(Stored entries)
::::::::::
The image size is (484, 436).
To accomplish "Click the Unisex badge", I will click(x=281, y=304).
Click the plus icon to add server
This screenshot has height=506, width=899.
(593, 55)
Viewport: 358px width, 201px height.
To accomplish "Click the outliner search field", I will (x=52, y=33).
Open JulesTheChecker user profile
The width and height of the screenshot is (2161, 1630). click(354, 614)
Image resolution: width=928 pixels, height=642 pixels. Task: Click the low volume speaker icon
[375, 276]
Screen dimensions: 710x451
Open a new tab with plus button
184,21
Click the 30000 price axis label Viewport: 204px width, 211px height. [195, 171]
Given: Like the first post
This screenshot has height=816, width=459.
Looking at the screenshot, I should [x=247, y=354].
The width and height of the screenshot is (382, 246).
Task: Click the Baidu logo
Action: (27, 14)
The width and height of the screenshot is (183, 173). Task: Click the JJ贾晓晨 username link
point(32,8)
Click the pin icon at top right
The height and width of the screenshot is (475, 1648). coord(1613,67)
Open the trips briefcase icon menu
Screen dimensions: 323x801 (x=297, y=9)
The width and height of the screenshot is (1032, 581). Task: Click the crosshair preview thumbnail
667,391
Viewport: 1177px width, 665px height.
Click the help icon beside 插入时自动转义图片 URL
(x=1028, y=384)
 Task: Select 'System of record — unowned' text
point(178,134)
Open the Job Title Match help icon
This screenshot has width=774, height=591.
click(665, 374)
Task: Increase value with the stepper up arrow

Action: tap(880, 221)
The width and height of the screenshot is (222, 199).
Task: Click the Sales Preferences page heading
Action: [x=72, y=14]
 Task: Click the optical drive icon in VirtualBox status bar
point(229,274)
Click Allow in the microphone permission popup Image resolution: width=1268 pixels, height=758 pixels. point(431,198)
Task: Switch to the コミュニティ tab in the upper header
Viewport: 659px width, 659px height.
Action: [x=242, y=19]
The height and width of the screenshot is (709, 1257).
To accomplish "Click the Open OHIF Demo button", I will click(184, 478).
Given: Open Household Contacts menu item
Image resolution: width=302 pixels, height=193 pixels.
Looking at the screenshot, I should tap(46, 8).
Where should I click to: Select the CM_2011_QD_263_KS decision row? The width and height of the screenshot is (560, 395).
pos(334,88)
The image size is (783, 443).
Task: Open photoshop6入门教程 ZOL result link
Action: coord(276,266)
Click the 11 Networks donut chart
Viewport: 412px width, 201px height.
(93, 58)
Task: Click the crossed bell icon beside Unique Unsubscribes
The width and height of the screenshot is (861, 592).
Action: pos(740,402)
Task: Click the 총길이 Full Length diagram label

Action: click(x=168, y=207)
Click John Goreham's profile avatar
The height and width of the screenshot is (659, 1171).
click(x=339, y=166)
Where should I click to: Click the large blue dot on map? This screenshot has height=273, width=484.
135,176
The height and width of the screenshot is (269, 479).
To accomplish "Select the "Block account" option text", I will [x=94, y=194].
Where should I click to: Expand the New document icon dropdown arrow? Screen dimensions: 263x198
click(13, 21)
::::::::::
* **Work to complete**
Report how many lines of the records above contain the string "Viewport", matching case exactly. Give only the number.

* **Solved exercise**
5